*** Quoted text ***

Synopsis
TSeqMock
is a Python library for temporal sequence simulation.
Features
Multiple Generation Types: Supports three main types of temporal data:
Event: Sequences of point events in time
State: Sequences of successive states
Interval: Sequences of time intervals with variable durations
Configurable Generation: Full customization of statistical distributions, generation methods, and time strategies
Missing Data: Ability to integrate missing values to simulate real-world cases
Multiple Profiles: Creation of multiple data profiles with different configurations
Links
Installation
pip install tseqmock
Usage Examples
Generating Event Sequences
from datetime import timedelta
import numpy as np
from tseqmock.core import TSeqMocker
from tseqmock.generator.base.profile import Profile
from tseqmock.generator.type.event.time_design import EventTimeDesign
from tseqmock.method.base import GenMethod
from tseqmock.time_strategy.base import TimeStrategy
from tseqmock.distribution.base import Distribution
# Initialize the event generator
mock = TSeqMocker("event")
# Configure the generation method
gen_method = GenMethod.init("random")
gen_method.update_settings(vocabulary=np.random.uniform(0, 1, 100))
# Add a profile
mock.add_profile(
Profile(
n_seq=10, # Number of sequences to generate
sequence_size=4, # Sizes of the sequences
data_cols={"event": gen_method}, # Data columns
missing_data={"event": 0.05}, # Missing data configuration - 5% missing
)
)
# Configure the time strategy
time_strat = TimeStrategy.init("fixed")
time_strat.update_settings(
t0_date="2025-01-01",
# Number of days between sampling (T0, T0+7, T0+7+25, T0+7+25+62)
# This is equivalent to T0, T0+1 week, T0+1 month, T0+3 months
sampling_steps=[7, 25, 62],
granularity="day",
)
# Define time design
mock.set_time_design(
time_design_settings=EventTimeDesign(
t0_strategy=time_strat,
sampling_strategy=time_strat,
)
)
# Generate data
data = mock()
print(data)
print(mock.summary)
Generating State Sequences
from tseqmock.generator.type.state.time_design import StateTimeDesign
# Initialize the state generator
mock = TSeqMocker("state")
# Configure the generation method
gen_method = GenMethod.init("random")
gen_method.update_settings(vocabulary=["HEALTHY", "SICK", "REMISSION"])
# Add a profile
mock.add_profile(
Profile(
n_seq=10,
sequence_size=[3, 4, 9, 3, 5],
data_cols={"state": gen_method},
missing_data={"state": 0},
)
)
# Configure the time strategy
distrib = Distribution.init("normal", settings={"mu": 3, "sigma": 100})
time_strat = TimeStrategy.init("sequence_specific")
time_strat.update_settings(
distribution=distrib,
min_date="1980-01-01",
max_date="2026-01-01",
)

*** Information provided ***

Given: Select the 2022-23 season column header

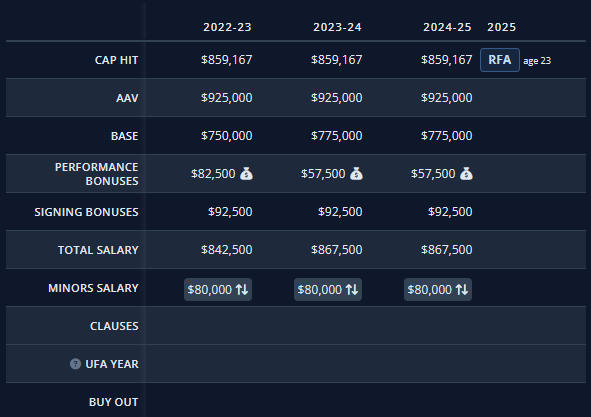Looking at the screenshot, I should point(227,27).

***

**Tasks to perform:**
1. Decide whether each statement agrees with the TSeqMock page. Answer yes or no, and quote the words of the page that decide it.
(a) The library supports three main types of temporal data.
(b) The event sequence example sets 10% of the event values as missing.
(c) The library is installed with pip.
2. What date does the event sequence example on the TSeqMock page give for t0_date?

**Outputs:**
1.
(a) Yes: "Supports three main types of temporal data"
(b) No: "missing_data={"event": 0.05}, # Missing data configuration - 5% missing"
(c) Yes: "pip install tseqmock"

2. 2025-01-01